-- Start of SELECTED PASSAGE --
When we last visited Libya, we saw the demise of Colonel Muammar el-Qaddafi at the hands of various Libyan rebel forces. Those videos are now tagged with a graphic content warning on YouTube. His gruesome death with a knife up his arse, a bullet in his head and his carcass on display in a Misrata grocer’s freezer should have been a warning of what was to come. Even Saif al-Islam Qaddafi, on the day of his capture issued a strong warning to his captors about Libya’s new radical leaders and the risk of internal divisions. Of course he was only talking about particular Islamist leaders among the rebels. Even he didn’t foresee the danger of the Islamic State in Iraq and the Levant (ISIL). Those jihadists had their moment, but neither of the current warring factions in Libya have any use for them. At least there’s that.
Ah yes. How could I forget Benghazi. We all remember the killing of Ambassador Stevens in Benghazi on 11 September 2012 and the ensuing four years of Congressional investigations. But that’s another story.
Some time after the killing of Ambassador Stevens, the USG started developing plans to begin rebuilding a new Libyan Army starting in 2015. It definitely would have been a much tougher mission than rebuilding the Lebanese Army in 1983. It would have taken an entire SF Group and various supporting elements fully deployed for several years. Given our existing deployments at the time, I doubt this mission ever got past the initial planning stage… if that far. If we were at all serious about this endeavor, we should have started planning before the first American bomb fell on Qadaffi’s forces.
Now back to reality. In Oct 2013 Prime Minister Ali Zeidan, the first post Qadaffi prime minister, was kidnapped for a few hours by a militia thus proving the inability of the Tripoli government to control the militias and rule Libya. In June 2013 the Petroleum Facilities Guard (PFG), another militia, declared the eastern Libyan province of Barqa’s independence from Tripoli. The PFG, a former government security force, had 17,000 fighters, most of the oil and the oil terminal facilities. This was a significant development to say the least. In March 2014 the PFG sold it’s first shipment of oil to North Korea, Prime Minister Ali Zeidan was voted out of office over his failure to control rebel militias across the country and in particular over the moves of the PFG. The chaos deepened.
-- End of SELECTED PASSAGE --
-- Start of INFORMATION SUPPLIED --
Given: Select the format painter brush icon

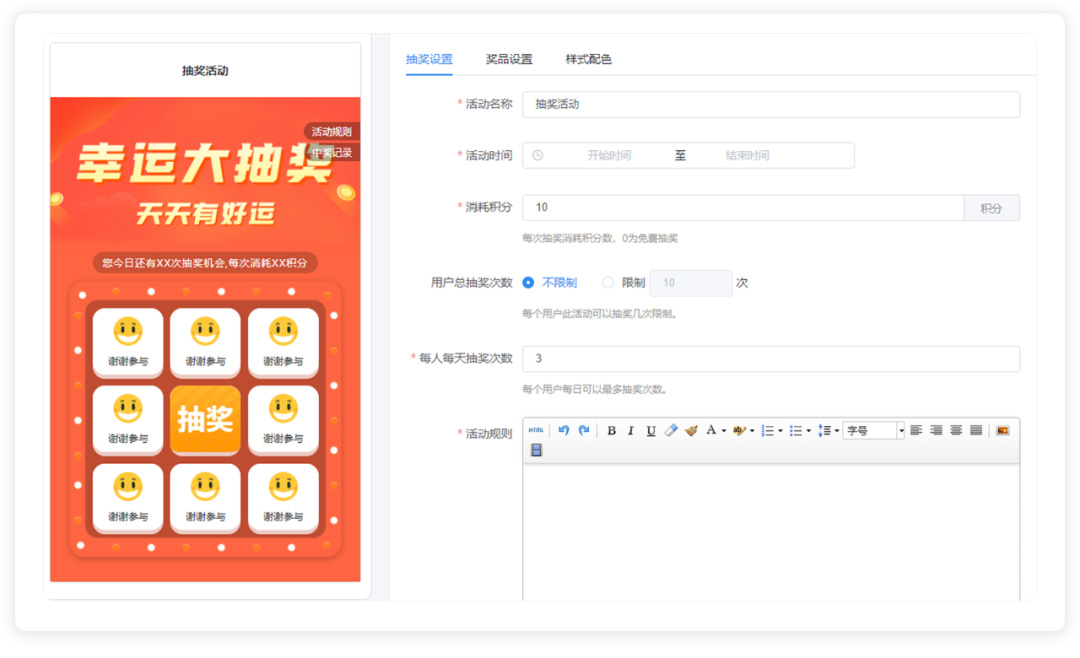Looking at the screenshot, I should (691, 431).
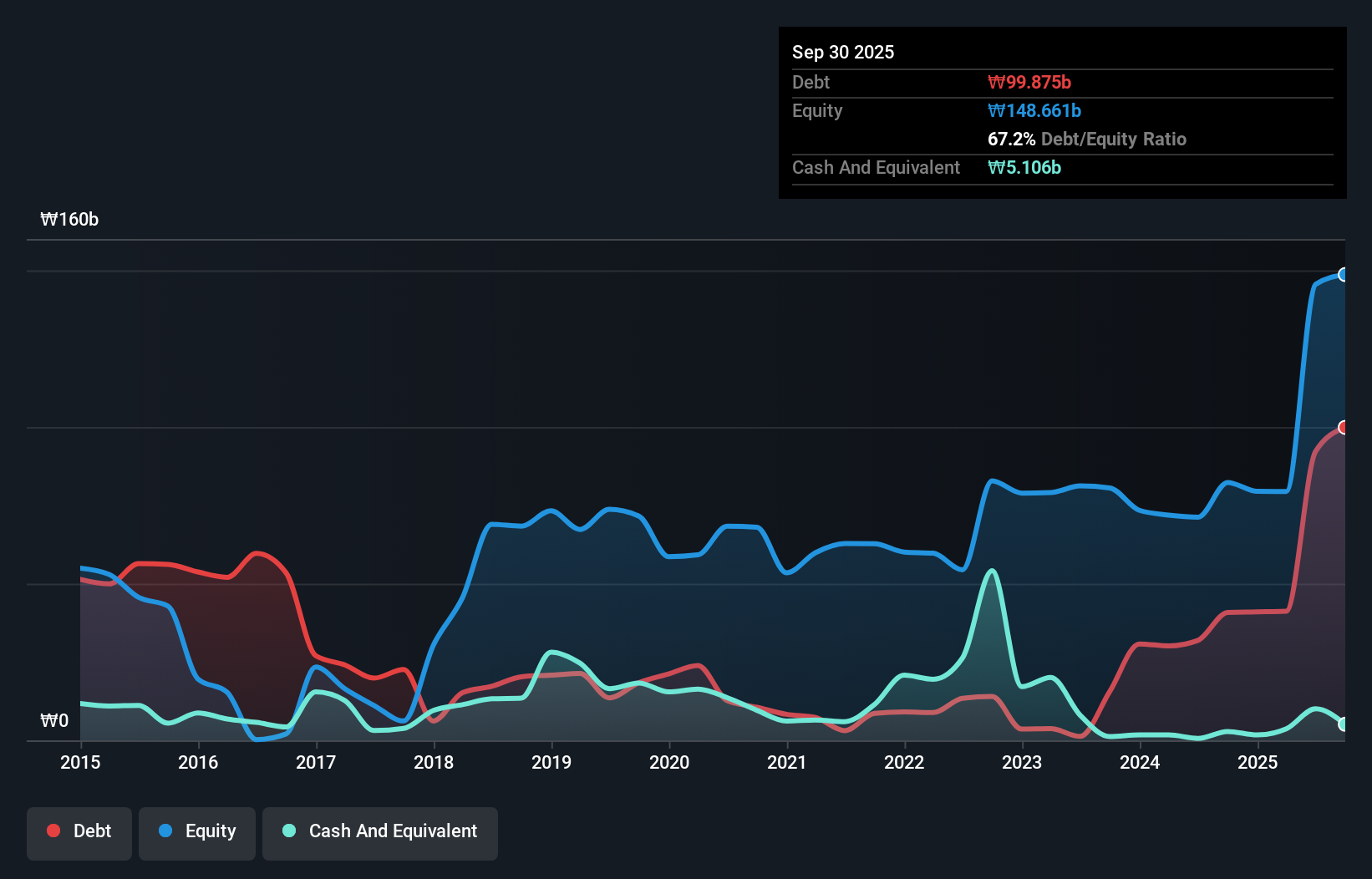Select the 2025 year label
The height and width of the screenshot is (879, 1372).
1258,762
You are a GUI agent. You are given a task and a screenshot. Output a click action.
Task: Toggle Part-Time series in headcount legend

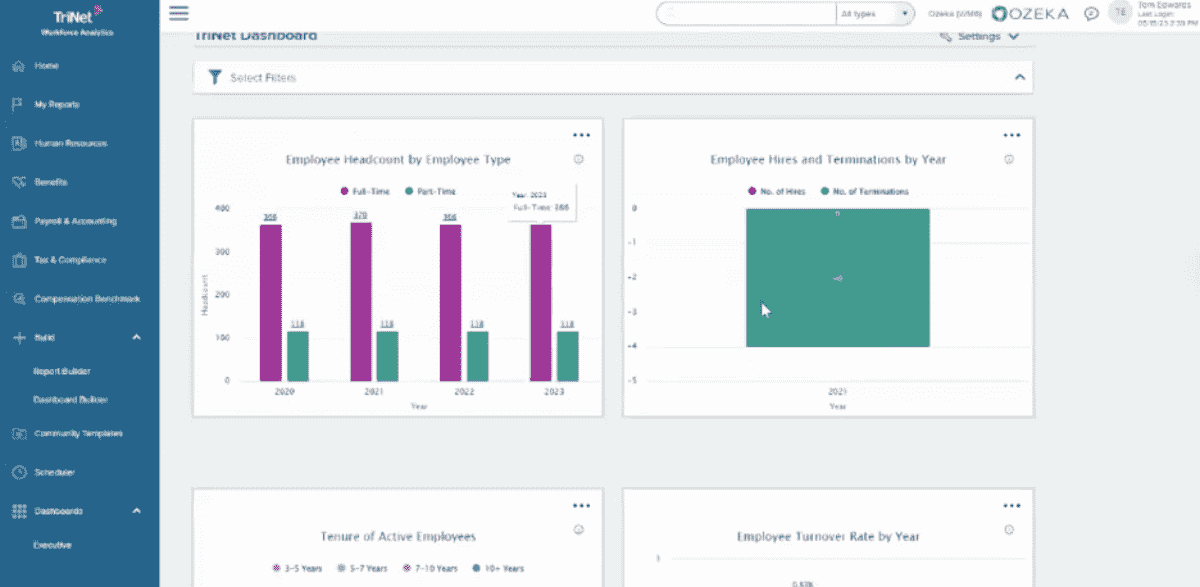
-- End of INFORMATION SUPPLIED --
### EXERCISES TO COMPLETE
1) In the Libya post, switch "Lebanese Army" to "Afghan Army" and write out the section starting at "Ah yes. How" and ending at "on Qadaffi’s forces.".
2) According to the Libya post, how many fighters did the Petroleum Facilities Guard have?
3) Write the next part of the Libya post, picking up right after its final sentence.

### EXPECTED ANSWERS
1)
Ah yes. How could I forget Benghazi. We all remember the killing of Ambassador Stevens in Benghazi on 11 September 2012 and the ensuing four years of Congressional investigations. But that’s another story.
Some time after the killing of Ambassador Stevens, the USG started developing plans to begin rebuilding a new Libyan Army starting in 2015. It definitely would have been a much tougher mission than rebuilding the Afghan Army in 1983. It would have taken an entire SF Group and various supporting elements fully deployed for several years. Given our existing deployments at the time, I doubt this mission ever got past the initial planning stage… if that far. If we were at all serious about this endeavor, we should have started planning before the first American bomb fell on Qadaffi’s forces.

2) 17,000

3)
The Government of National Accord (GNA) was formed under Prime Minister Fayez al-Sarraj as a result of a UN backed agreement signed in Skhirat, Morroco in December 2015 in the midst of what we now call the Second Libyan Civil War. Kalifa Haftar was made commander of the Libyan National Army (LNA) in March 2015. By the end of that year, shortly after the establishment of the al-Sarraj government, Haftar openly split from the GNA and bombed the Mitiga Airport in Tripoli. In response, the GNA issued a warrant for the arrest of Haftar. This was not a hasty decision by Haftar. He began the process of secretly building his army in early 2014 through a series of “town hall” meetings throughout Libya. Thus began the current phase of the Second Libyan Civil War. Now there were two distinct warring sides rather than an infinite number of militias fighting with each other.
But what of the Islamicists, the truly hard core jihadis aligning themselves with al-Qaeda and ISIL? Libya’s chaos was certainly fertile ground for their blossoming. They were blossoming. However, they had their detractors. Haftar is an avowed anti-Islamicist. He hates them and vows to rid Libya of all of them including the Muslim Brotherhood. The toleration of some Islamicists in the GNA was one of his reasons for setting off on his own. Well, that and his own strong desire to rule Libya. He sought to overthrow Qadaffi long before the 2011 civil war, usually under CIA auspices. He is a dual US-Libyan citizen. He may be still eligible to vote in Virginia. Nevertheless, he does tolerate the support of a few Islamicist militias in the ranks of the LNA. Hey, a gun’s a gun.
Despite Haftar’s protestations, the GNA is not a haven for the Islamicists. From May to Dec 2016 the GNA battled and defeated ISIL in and around Sirte, even while battling Haftar’s LNA. AFRICOM provided the GNA with substantial air support from August to December from the 22nd MEU aboard the USS Wasp and USS San Antonio. Close to 500 airstrikes from Harriers, attack helicopters and drones killed an estimated 800 to 900 ISIL jihadis. Two B-2 bombers struck ISIL camps south of Sirte in Jan 2017 killing another 90 ISIL militants. I don't remember hearing about this in 2016. Must have been something else going on here dominating the news.
With material support from the UAE, Saudi Arabia and Egypt, Haftar’s LNA enjoyed increasing military success. The PFG began their off and on alignment with Haftar giving him control over eastern Libya and the oil. The LNA extended its control to the Tunisian border and appeared ready to march on Tripoli. In December 2017, Kalifa Haftar declared the Shkirat Agreement null and void. His dream of ruling Libya seemed within his grasp.
The LNA began the offensive to take Tripoli in April 2019 heavily supported and supplied by the UAE, Egypt and Saudi Arabia. Those Pantsir S1 air defense systems recently being taken out by Turkish drones were supplied by the UAE beginning in June 2019. The UAE also supplied Chinese drones. Oddly enough the GNA also received support from both Israel and, to a much lesser extent, Iran. Both France and Israel have technical experts supporting the GNA on the ground.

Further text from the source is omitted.